▶ **Element lookup records**:
_____

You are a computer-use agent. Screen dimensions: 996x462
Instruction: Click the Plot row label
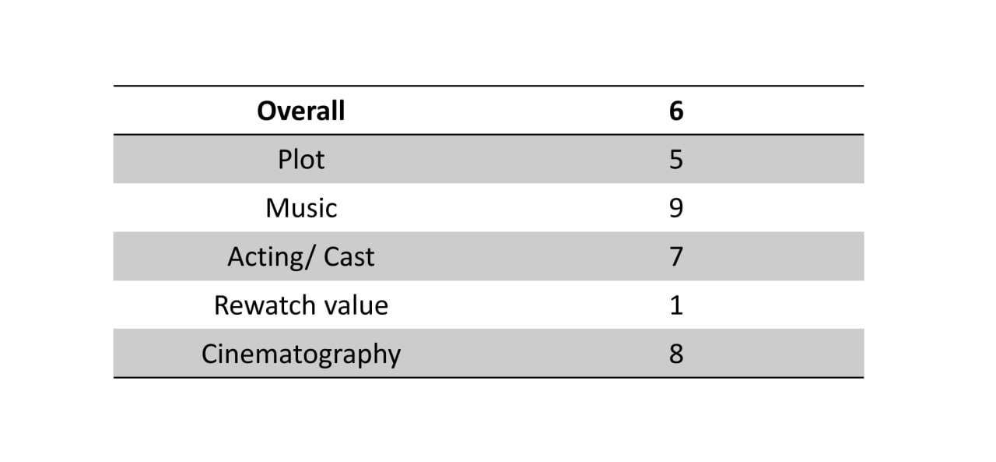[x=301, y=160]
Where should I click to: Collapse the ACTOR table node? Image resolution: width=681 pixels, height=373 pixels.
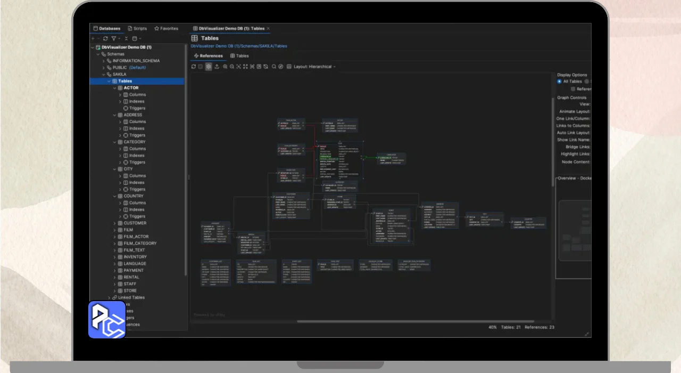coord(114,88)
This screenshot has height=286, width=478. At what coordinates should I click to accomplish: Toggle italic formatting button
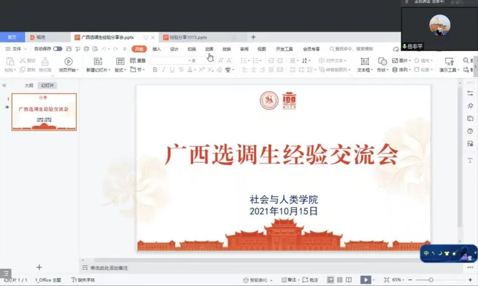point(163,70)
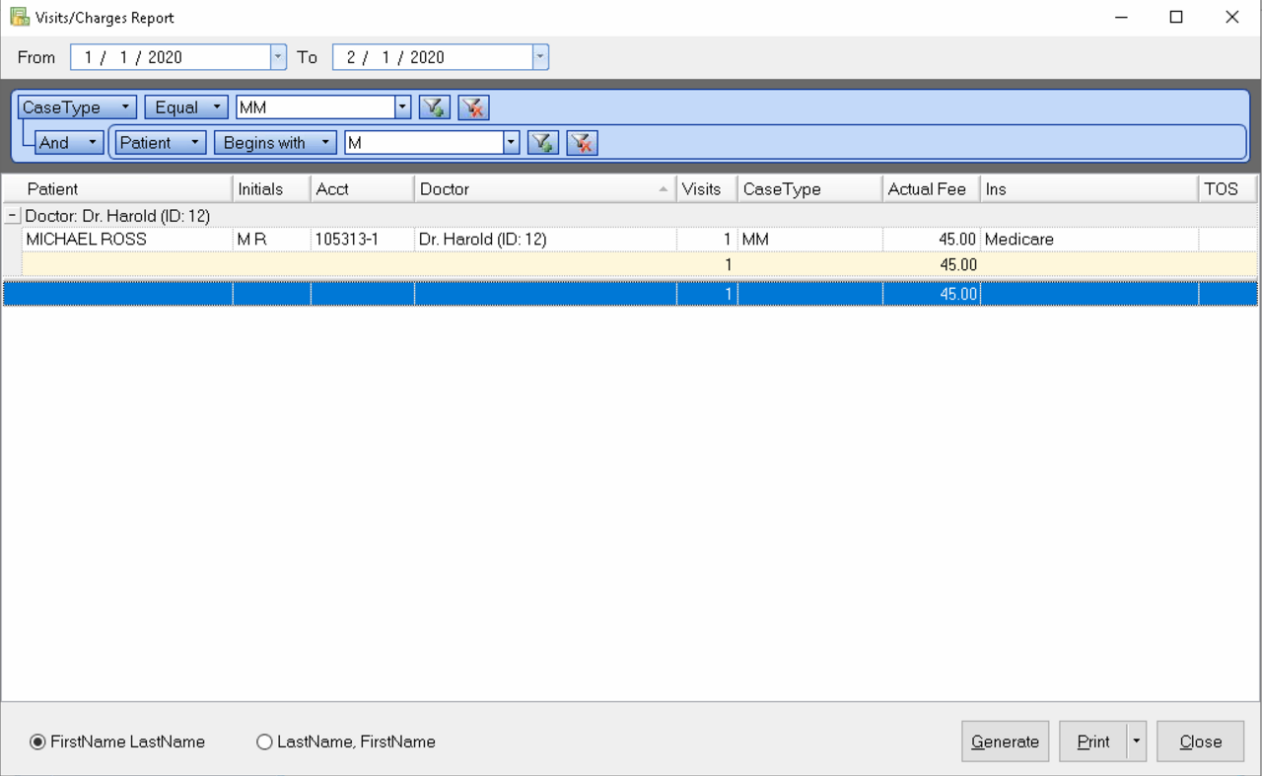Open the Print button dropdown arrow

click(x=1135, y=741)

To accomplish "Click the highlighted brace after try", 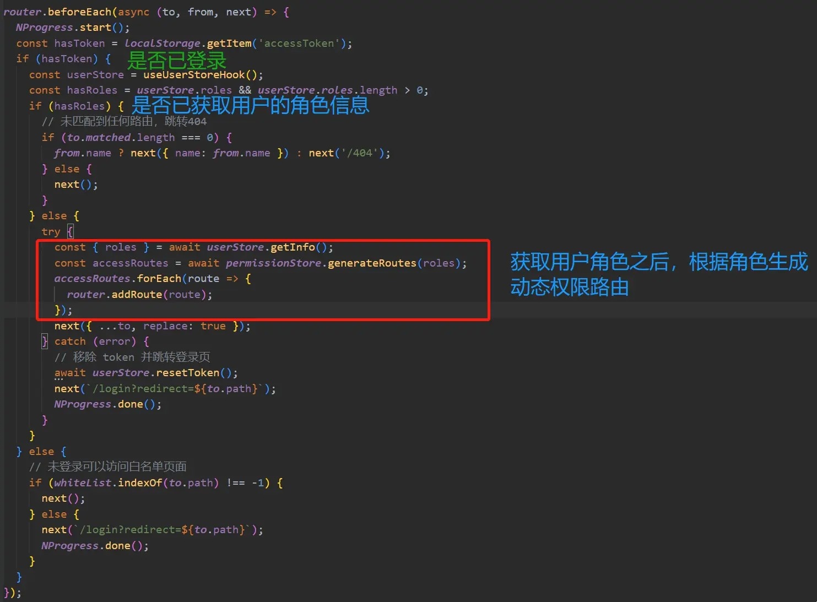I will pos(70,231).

_____

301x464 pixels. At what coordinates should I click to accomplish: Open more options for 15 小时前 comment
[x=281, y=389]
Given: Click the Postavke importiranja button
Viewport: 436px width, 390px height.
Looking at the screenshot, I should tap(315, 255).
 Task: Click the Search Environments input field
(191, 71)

_____

▶ **To do**: Write out the records above, from the line with "You are a computer-use" to the line with "coord(114,88)", including both of those lines, exactly as they appear, and leave the pictures out of your answer.

▶ **Final result**:
You are a computer-use agent. Screen dimensions: 996x462
Instruction: Click the Plot row label
[x=301, y=160]
Where should I click to: Collapse the ACTOR table node? Image resolution: width=681 pixels, height=373 pixels.
coord(114,88)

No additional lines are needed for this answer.